§ DATA UNDER STUDY
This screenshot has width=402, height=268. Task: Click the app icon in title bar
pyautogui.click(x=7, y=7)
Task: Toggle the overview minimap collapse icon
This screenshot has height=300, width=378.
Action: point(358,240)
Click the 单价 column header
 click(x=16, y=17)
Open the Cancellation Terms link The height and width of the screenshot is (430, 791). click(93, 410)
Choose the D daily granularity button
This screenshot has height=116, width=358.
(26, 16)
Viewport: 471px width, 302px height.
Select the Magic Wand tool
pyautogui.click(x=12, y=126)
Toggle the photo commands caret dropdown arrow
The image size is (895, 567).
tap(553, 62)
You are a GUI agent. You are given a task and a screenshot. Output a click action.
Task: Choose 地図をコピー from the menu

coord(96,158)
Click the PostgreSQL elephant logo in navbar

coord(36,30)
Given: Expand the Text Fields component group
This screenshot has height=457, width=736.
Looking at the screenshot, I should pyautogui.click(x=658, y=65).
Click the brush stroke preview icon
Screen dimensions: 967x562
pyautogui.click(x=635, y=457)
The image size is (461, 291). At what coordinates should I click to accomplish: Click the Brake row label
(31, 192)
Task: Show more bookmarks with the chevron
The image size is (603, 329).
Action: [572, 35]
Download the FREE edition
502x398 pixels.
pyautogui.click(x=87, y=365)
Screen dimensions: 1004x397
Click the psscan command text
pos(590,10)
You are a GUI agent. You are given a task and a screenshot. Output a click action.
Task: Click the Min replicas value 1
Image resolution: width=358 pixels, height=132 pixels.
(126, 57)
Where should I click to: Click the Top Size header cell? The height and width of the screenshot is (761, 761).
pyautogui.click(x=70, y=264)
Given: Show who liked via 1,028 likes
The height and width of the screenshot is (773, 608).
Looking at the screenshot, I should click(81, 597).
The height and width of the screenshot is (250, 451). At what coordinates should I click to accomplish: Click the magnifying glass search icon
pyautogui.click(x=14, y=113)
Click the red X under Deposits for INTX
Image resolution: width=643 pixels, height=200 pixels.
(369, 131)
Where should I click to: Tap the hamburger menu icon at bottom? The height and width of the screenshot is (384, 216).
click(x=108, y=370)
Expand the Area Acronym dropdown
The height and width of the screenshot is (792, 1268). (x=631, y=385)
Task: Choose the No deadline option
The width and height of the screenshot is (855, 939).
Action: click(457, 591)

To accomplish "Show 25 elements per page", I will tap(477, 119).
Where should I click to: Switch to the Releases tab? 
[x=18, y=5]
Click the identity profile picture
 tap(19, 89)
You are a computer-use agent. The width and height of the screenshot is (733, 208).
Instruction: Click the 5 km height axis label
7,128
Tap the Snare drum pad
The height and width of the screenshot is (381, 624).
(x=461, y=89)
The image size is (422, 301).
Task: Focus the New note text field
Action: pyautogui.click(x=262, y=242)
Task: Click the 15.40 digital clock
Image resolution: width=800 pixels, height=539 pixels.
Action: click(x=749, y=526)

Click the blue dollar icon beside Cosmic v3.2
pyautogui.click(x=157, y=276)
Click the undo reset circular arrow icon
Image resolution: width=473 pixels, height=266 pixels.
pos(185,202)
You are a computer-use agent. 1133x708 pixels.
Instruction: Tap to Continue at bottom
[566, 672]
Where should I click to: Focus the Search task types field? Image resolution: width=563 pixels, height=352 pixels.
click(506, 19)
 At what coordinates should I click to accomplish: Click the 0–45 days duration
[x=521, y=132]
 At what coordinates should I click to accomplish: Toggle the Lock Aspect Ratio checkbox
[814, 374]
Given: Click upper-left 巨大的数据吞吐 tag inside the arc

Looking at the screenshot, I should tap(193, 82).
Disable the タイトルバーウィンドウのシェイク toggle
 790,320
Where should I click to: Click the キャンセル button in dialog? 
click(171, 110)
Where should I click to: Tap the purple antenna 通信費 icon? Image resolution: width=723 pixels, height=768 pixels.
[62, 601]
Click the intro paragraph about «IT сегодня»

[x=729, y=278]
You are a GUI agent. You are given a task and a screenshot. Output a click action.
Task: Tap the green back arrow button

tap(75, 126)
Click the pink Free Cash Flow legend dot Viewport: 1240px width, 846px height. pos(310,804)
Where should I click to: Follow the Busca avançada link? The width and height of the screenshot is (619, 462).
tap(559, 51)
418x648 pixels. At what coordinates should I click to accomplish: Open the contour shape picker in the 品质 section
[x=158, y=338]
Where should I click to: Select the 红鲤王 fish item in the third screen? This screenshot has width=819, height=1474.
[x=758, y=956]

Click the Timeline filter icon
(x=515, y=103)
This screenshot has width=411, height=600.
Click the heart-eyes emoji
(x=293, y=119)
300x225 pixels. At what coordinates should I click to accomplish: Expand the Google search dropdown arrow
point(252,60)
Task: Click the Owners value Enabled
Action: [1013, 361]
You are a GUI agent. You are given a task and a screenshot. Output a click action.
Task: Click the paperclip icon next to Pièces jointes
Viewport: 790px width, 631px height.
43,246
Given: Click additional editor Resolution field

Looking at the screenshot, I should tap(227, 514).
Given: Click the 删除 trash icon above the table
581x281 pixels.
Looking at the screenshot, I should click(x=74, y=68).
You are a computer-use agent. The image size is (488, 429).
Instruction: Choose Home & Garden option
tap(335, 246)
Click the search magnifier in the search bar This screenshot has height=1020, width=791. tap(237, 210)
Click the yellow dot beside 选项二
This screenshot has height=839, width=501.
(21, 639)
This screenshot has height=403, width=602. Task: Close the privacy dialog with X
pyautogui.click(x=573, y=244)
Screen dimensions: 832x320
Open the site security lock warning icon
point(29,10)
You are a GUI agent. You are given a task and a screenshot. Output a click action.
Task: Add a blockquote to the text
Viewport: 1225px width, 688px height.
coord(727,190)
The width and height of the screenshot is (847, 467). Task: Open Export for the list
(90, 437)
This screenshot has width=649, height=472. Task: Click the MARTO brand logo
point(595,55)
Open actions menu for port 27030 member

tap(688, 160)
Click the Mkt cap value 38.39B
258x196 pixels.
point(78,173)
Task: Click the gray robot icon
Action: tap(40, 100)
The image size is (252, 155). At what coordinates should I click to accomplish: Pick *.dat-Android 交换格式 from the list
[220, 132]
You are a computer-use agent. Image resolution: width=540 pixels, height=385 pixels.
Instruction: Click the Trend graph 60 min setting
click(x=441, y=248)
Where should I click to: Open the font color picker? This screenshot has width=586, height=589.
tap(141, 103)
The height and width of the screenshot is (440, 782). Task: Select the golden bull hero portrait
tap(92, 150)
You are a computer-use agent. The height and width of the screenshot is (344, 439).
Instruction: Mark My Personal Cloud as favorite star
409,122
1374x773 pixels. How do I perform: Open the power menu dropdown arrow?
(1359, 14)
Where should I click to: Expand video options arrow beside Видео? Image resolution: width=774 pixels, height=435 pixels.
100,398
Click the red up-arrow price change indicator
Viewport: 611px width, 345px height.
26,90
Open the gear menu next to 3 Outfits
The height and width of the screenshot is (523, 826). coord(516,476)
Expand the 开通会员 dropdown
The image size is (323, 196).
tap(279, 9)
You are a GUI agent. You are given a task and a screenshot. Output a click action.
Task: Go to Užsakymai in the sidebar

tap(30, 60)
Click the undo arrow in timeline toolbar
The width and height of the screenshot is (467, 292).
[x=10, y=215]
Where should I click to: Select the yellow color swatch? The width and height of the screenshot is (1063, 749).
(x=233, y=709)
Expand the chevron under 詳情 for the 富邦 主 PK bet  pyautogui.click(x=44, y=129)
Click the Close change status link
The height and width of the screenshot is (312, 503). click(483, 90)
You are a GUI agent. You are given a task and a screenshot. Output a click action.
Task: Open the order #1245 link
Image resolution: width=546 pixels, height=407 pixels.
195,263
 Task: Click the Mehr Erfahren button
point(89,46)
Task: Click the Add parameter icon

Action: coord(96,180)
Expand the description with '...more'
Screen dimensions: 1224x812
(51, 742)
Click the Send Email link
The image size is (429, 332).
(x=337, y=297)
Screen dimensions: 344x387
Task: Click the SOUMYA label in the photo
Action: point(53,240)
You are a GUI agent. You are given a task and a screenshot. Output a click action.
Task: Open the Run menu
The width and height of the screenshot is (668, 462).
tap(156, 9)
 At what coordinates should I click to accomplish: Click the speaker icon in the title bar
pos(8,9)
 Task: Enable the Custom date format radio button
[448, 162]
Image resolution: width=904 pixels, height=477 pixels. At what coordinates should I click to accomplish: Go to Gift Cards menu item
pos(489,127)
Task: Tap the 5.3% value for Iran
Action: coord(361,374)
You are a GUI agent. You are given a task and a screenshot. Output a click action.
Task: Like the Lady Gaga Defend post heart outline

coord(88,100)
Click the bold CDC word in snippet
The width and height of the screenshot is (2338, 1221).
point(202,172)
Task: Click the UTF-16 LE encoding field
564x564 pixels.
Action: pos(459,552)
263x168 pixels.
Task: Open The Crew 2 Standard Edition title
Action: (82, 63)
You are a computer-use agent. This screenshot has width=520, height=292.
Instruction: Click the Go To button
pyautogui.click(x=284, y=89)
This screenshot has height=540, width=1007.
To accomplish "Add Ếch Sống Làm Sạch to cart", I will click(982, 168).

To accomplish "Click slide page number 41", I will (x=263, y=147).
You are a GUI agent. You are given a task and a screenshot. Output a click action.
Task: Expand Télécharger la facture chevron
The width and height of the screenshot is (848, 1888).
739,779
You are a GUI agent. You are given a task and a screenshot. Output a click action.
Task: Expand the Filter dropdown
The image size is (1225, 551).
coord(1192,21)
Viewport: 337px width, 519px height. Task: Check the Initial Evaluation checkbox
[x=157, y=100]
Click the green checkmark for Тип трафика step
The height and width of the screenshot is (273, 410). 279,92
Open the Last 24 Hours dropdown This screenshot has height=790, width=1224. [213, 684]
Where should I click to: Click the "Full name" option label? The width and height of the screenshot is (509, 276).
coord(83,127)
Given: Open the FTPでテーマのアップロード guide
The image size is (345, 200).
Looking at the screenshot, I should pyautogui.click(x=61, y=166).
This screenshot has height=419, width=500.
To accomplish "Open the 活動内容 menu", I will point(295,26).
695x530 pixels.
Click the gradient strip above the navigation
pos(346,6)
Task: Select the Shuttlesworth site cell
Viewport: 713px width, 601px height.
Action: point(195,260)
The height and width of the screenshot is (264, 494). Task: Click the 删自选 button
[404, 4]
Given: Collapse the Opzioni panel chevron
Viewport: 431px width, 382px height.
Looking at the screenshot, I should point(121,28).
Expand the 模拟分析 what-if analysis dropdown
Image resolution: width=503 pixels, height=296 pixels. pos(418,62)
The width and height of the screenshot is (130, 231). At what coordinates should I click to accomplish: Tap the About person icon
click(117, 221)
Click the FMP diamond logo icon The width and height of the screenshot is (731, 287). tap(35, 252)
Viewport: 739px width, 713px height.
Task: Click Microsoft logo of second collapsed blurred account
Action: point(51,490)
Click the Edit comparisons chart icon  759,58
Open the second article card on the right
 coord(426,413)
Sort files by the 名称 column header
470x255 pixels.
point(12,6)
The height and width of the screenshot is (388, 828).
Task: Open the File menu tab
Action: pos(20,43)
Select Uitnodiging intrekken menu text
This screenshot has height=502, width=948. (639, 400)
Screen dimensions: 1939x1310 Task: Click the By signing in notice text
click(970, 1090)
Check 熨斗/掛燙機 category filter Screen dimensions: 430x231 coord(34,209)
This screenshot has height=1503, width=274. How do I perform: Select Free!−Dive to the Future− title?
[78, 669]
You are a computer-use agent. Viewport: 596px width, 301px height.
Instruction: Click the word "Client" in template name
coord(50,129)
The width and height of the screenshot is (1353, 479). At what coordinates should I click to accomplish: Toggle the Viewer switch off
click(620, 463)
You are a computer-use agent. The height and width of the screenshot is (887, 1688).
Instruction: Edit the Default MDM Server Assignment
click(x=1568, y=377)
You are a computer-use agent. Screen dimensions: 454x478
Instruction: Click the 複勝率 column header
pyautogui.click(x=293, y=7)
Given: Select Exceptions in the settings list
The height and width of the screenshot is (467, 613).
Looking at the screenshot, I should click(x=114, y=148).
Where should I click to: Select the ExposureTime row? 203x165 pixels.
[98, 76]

§ INSTRUCTIONS FOR THE TASK
Return the number of lines in the data above that include the word "chevron", and nothing else.

§ ANSWER SPACE
4